Part of the problem was that although the world had become “space conscious,” collective awareness about exploration was still tied too closely to military strength and international prestige. Clarke railed against the “technoporn” of military innovation in the 1950s, the “gleaming weaponry and beautiful explosions” featured on television and in popular science magazines. One need not have looked further than the organization of viewing parties atop Las Vegas apartment buildings to witness nuclear tests in the Nevada desert. Clarke especially regretted the fact that so many people had interpreted the world's first satellite not as an opening salvo for the space age but rather a reflection of military capability, a threatening omen of Soviet power.

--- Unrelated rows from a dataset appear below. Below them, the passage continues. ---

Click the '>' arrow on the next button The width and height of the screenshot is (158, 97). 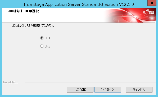[x=113, y=90]
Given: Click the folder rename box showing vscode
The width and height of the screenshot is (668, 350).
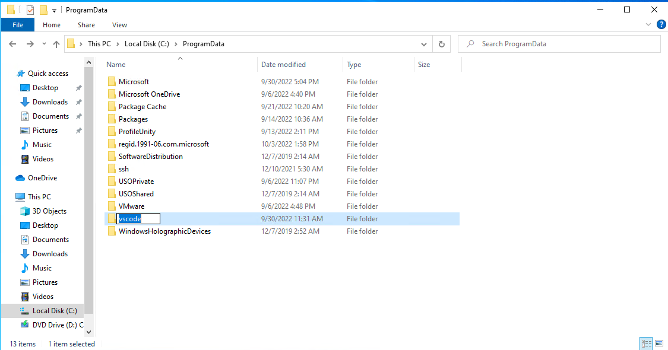Looking at the screenshot, I should click(x=138, y=218).
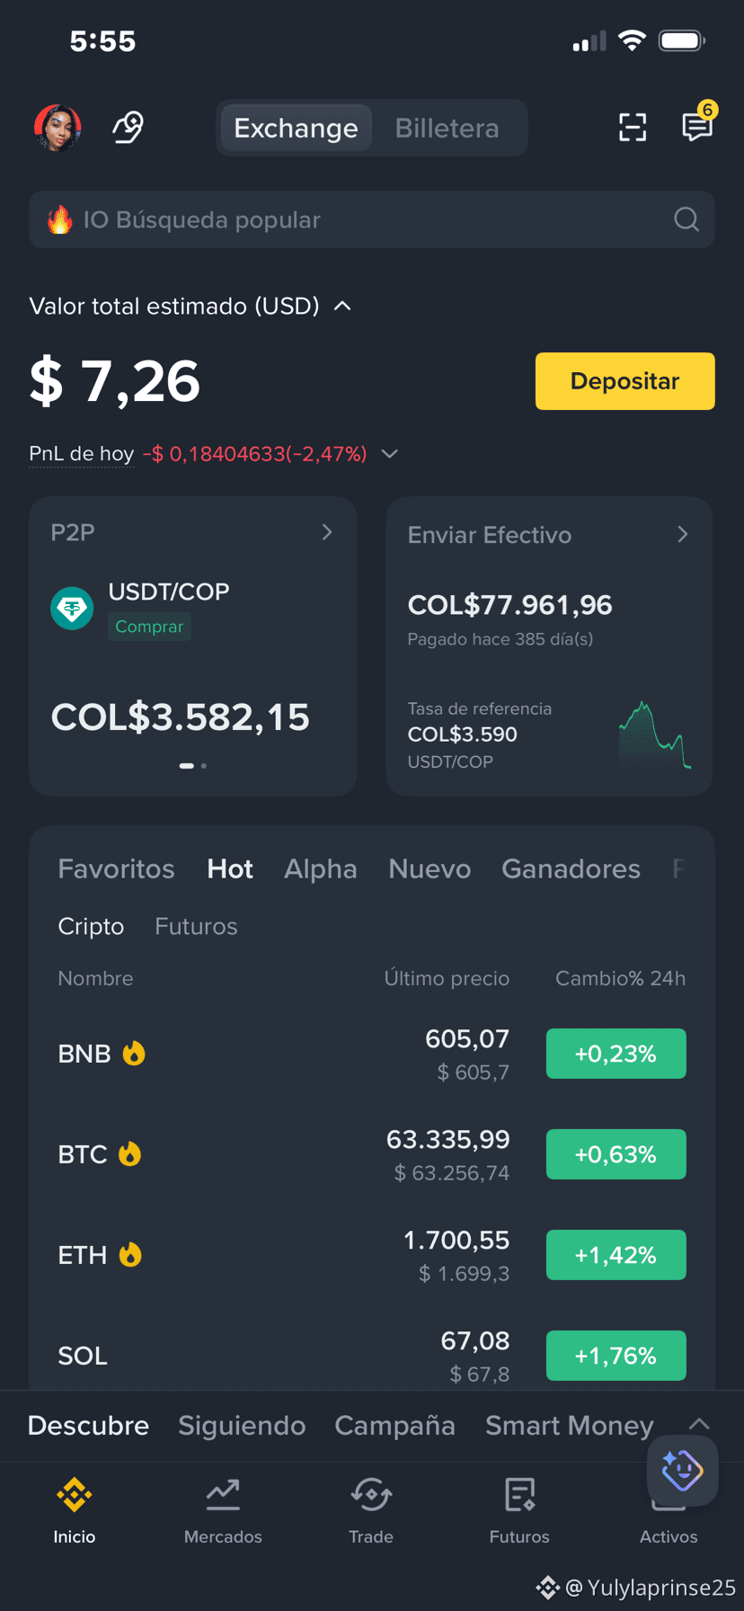Screen dimensions: 744x1611
Task: Open Futuros in bottom navigation
Action: click(x=519, y=1511)
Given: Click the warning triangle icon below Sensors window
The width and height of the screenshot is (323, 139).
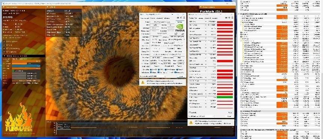Looking at the screenshot, I should tap(191, 122).
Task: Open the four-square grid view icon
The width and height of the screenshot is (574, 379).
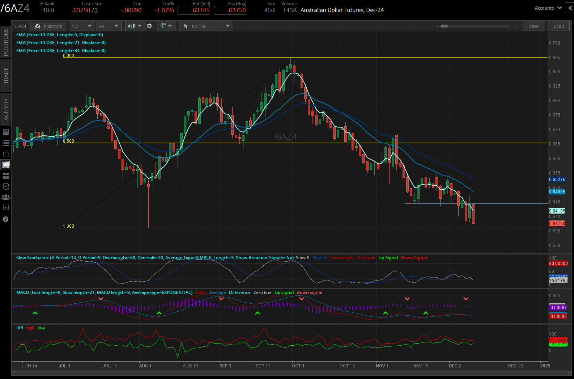Action: pos(6,176)
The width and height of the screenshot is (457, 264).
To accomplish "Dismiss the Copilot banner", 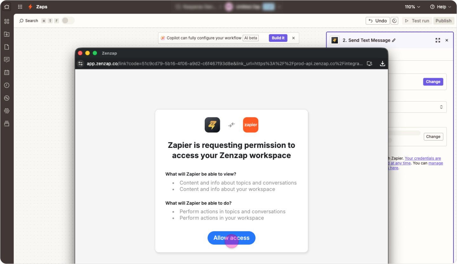I will 294,38.
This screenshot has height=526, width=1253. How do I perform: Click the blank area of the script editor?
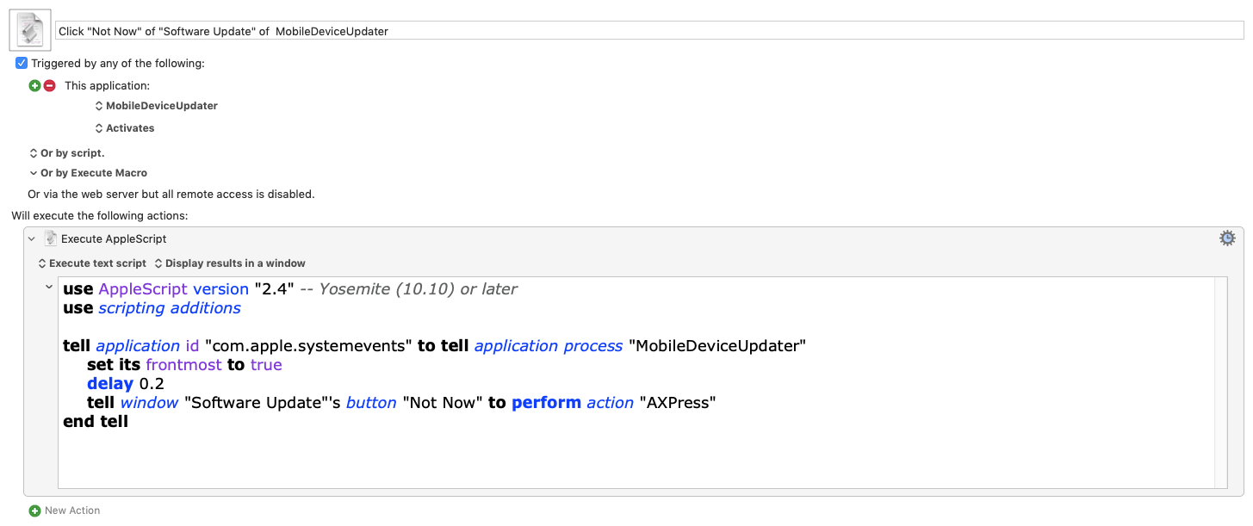[x=603, y=461]
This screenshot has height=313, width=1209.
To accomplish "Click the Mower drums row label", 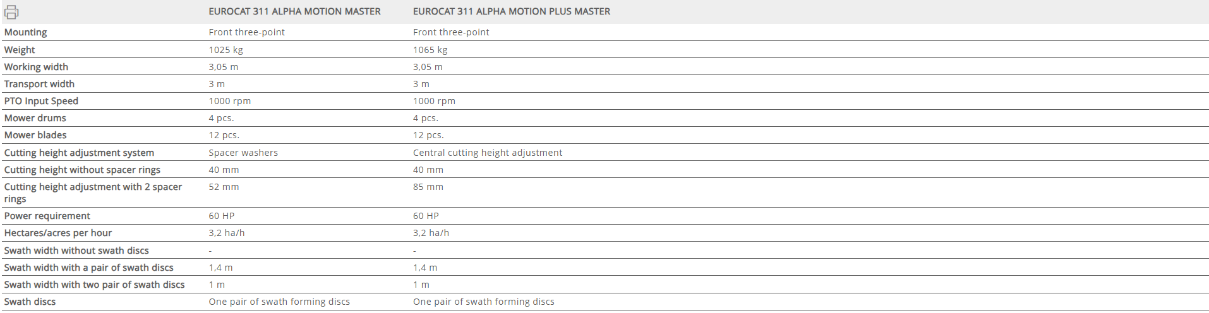I will pyautogui.click(x=35, y=118).

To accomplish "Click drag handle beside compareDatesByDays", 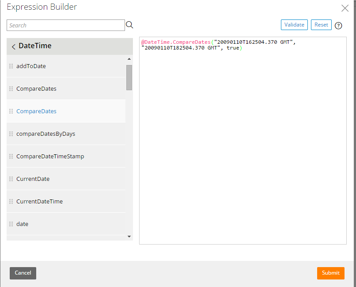I will (11, 134).
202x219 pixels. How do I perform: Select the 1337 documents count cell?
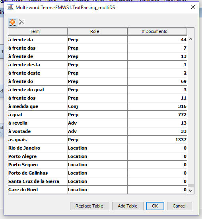[x=157, y=140]
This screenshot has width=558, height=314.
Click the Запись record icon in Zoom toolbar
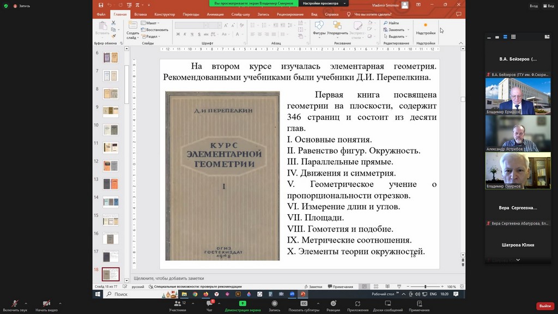coord(274,305)
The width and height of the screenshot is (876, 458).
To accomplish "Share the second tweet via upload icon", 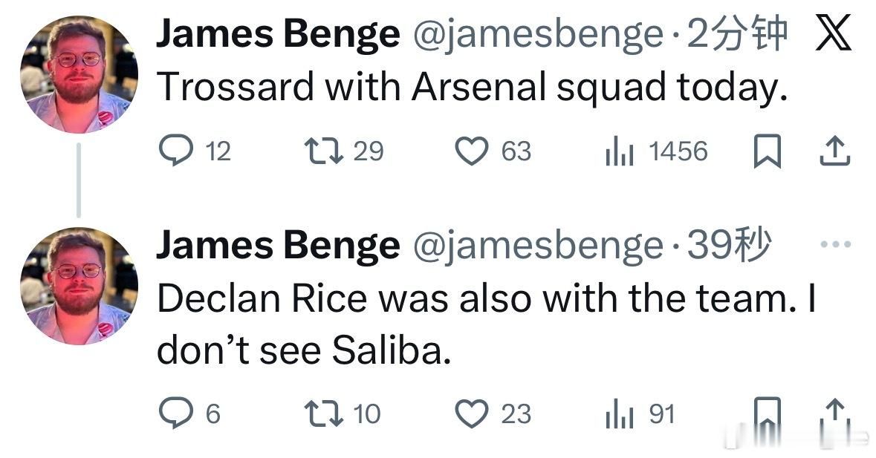I will click(834, 413).
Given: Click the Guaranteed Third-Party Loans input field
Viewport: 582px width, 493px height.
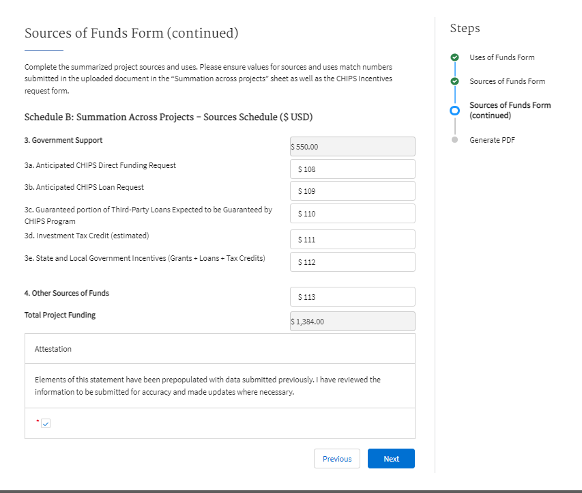Looking at the screenshot, I should coord(353,214).
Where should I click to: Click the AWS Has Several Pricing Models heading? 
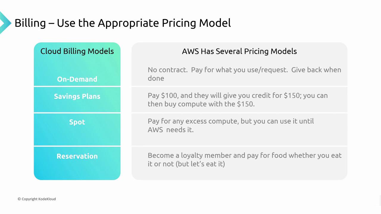point(239,51)
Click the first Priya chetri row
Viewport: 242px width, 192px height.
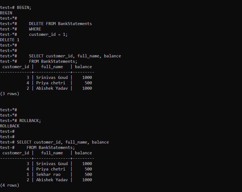click(x=51, y=83)
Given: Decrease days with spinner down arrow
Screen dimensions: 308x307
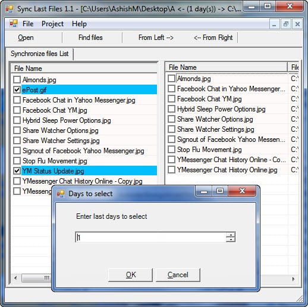Looking at the screenshot, I should [x=231, y=240].
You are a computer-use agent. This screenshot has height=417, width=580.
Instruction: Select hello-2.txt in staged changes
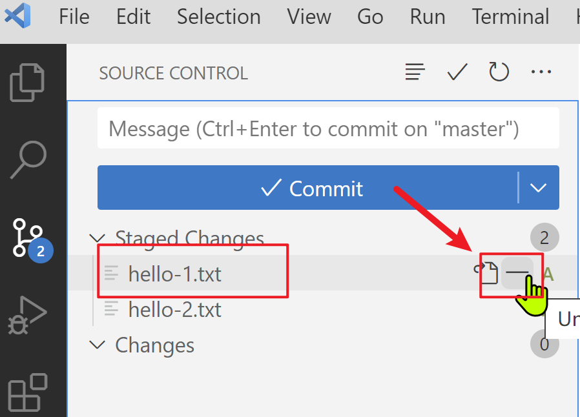(x=174, y=310)
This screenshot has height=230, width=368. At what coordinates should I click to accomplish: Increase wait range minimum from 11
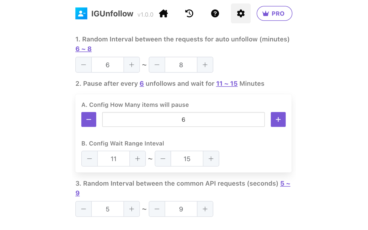[x=137, y=158]
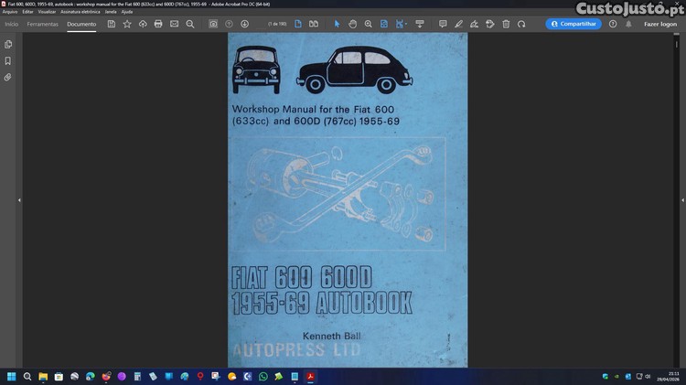Click the page number field
Image resolution: width=686 pixels, height=385 pixels.
pos(276,24)
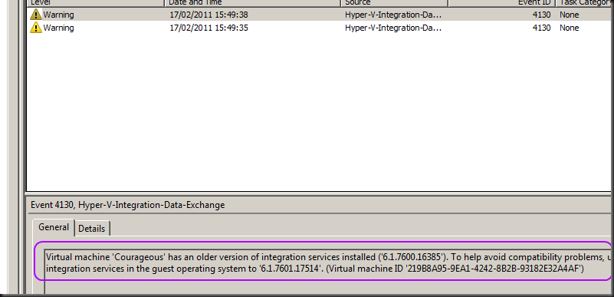614x297 pixels.
Task: Click the Source cell in the second event row
Action: (x=393, y=28)
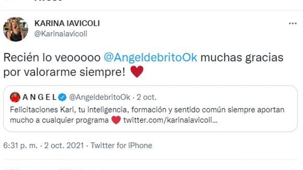Viewport: 303px width, 170px height.
Task: Click the heart emoji in quoted tweet
Action: (x=116, y=120)
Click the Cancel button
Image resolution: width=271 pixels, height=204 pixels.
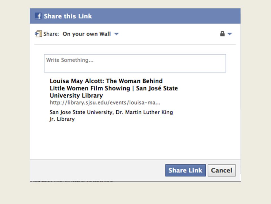coord(222,170)
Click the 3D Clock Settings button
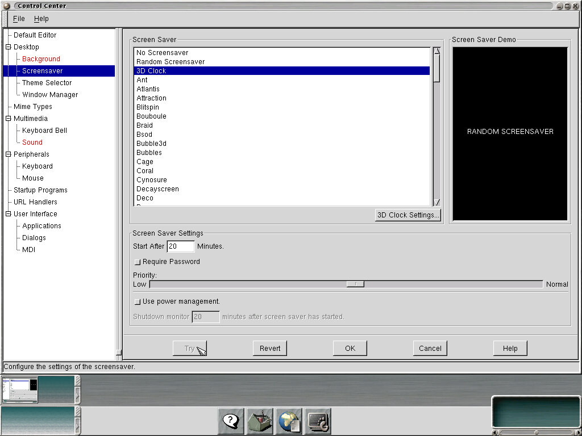 click(408, 215)
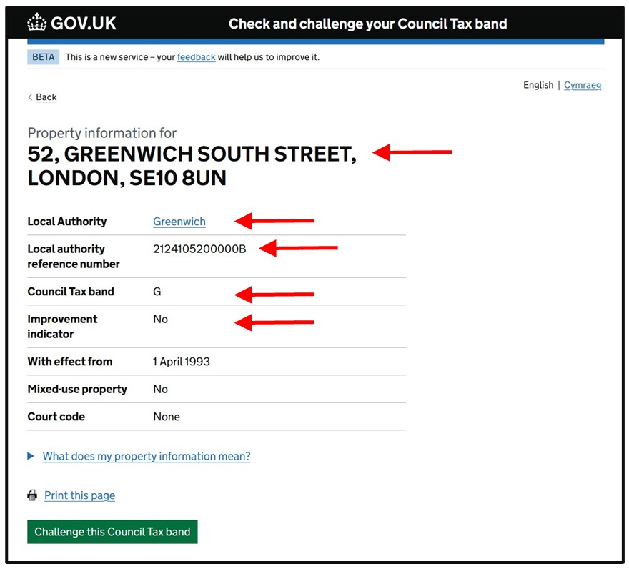Click the red arrow next to Council Tax band G
Image resolution: width=629 pixels, height=569 pixels.
point(274,293)
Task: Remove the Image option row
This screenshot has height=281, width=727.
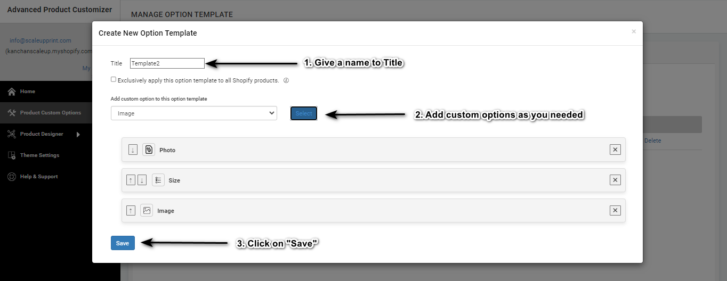Action: click(x=615, y=211)
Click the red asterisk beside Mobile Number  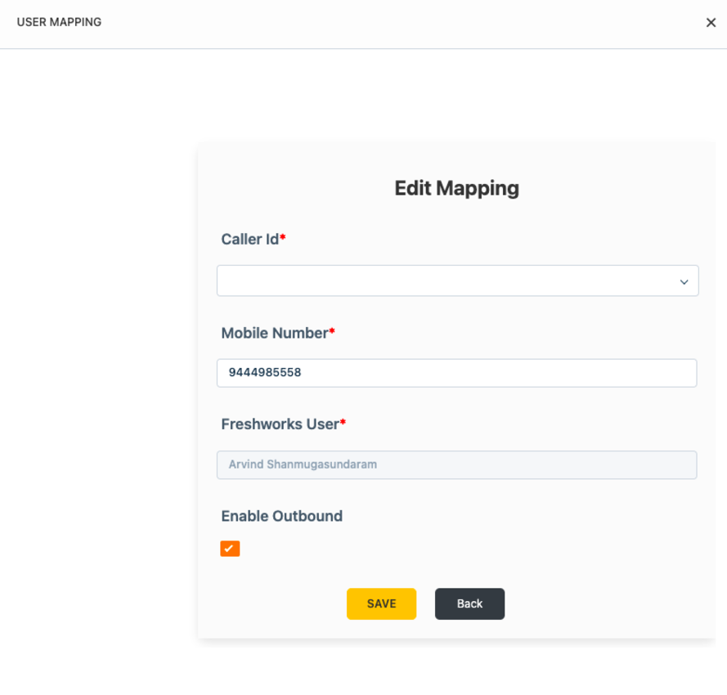pyautogui.click(x=332, y=331)
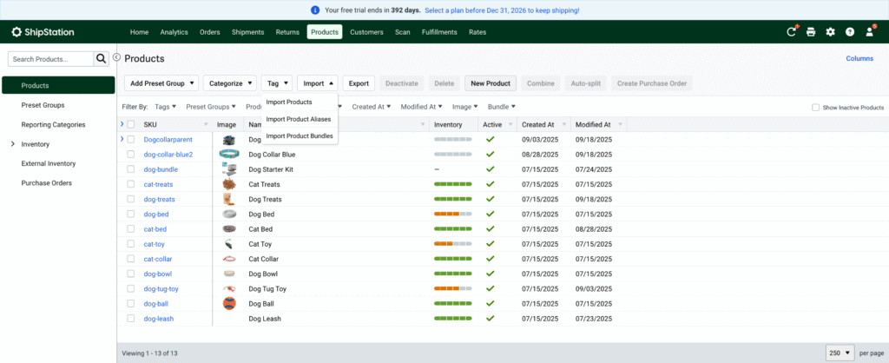
Task: Open the per-page count dropdown showing 250
Action: [x=840, y=353]
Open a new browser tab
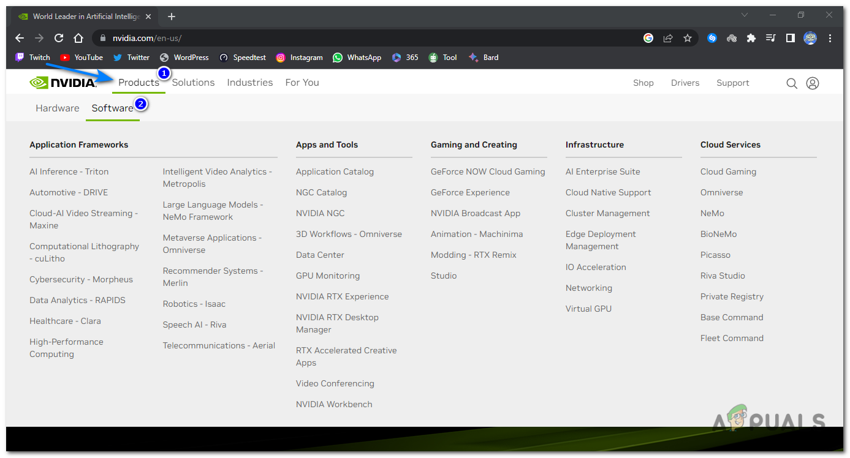 172,16
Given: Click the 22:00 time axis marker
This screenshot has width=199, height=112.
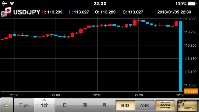Looking at the screenshot, I should [x=56, y=95].
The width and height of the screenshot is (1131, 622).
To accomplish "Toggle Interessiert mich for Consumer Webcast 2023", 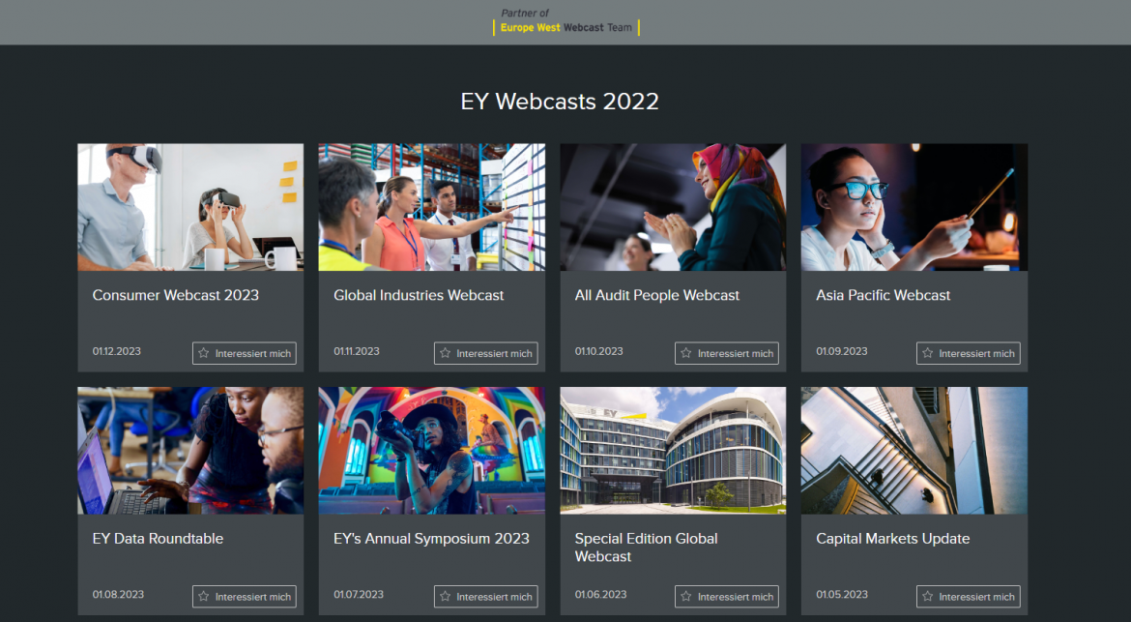I will [245, 353].
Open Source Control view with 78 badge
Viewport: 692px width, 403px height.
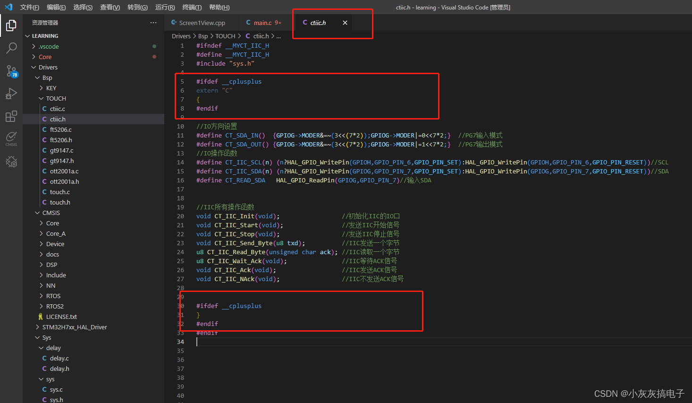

The fear that Soviet satellites stoked in the West helped make the dawn of space exploration a “neurotic” moment: the “decadence” of modern art, the “sick jokes” circulating in nightclubs, the proliferation of self-help books, and the pale, emaciated bodies posing at fashion shows were all symptoms of a “malaise” that had taken hold of Western culture.50

“The opening of the space frontier,” Clarke predicted, “will change all that.” Rather than settle for space consciousness, humanity should aspire to become “space minded.” This meant abandoning “spacemanship” to embrace exploration as a scientific and philosophic enterprise undertaken by the entire human race, not a political one pursued by rival technocracies.51 If defined narrowly as the technological probing of other planets for resources, for propaganda, and for territorial aggrandizement, exploration offered no relief. If, however, humans were to embrace a more holistic definition of exploration that encompassed the betterment of human nature, the transcendence of humanity's material needs, and the strengthening of its internal bonds, the possibilities were endless.52 He offered satellite communications as only the most conspicuous example of how space mindedness would change the world. Even a rudimentary system would quickly become the “nervous system of mankind.”53

Science fiction permitted Clarke to manifest his political ambitions for space exploration unfettered. In the tradition of Lasswitz's Two Planets, in 1953 Clarke published Childhood's End, a utopian account of an alien invasion of the Earth that, far from destroying humanity, civilizes and enlightens it. Prophetically, the novel opens at the end of the twentieth century, when the United States and the Soviet Union are competing to launch the world's first spacecraft into orbit, one that will have obvious military implications. Visitors from outer space, whom the Earthlings come to know as “The Overlords” for their superior culture and technology, arrive in futuristic spacecraft over the planet's major cities to put an end to the “space race” and to take control of international affairs. The aliens do not reveal themselves; Overlord Karellen, the “Supervisor of Earth,” speaks only with the UN secretary general. Before long, alien management of the foreign policy produces a “golden age” in human societies. Ignorance, poverty, disease, and crime virtually disappear. Education is protracted, with students attending university well into their thirties. Workers labor for their enjoyment and edification, not for sustenance, much of which the Overlords provide. Production of food and material goods are more or less automated. “By the standards of all earlier ages,” the narrator reports, “it was Utopia.”54

It was also finally “One World.” A truly global culture flows from Overlordship. All communicate using English, literacy is universal, and television is accessible to even the remotest parts of the planet. Nationalism suffers a swift demise. The reader learns that “the old names of the old countries were still used, but they were no more than convenient postal divisions.” As memories of war fade into the past, international life comes to be characterized by amicable relations, generosity, and cultural enrichment. It was, as Clarke described it, a “long, cloudless summer afternoon of peace and prosperity.”55 As with earlier fictional accounts, Clarke imagined space-based civilizations to be not only more advanced but also more magnanimous, more enlightened, and more moral as well. Contact with space contributes to the maturation of human societies on Earth.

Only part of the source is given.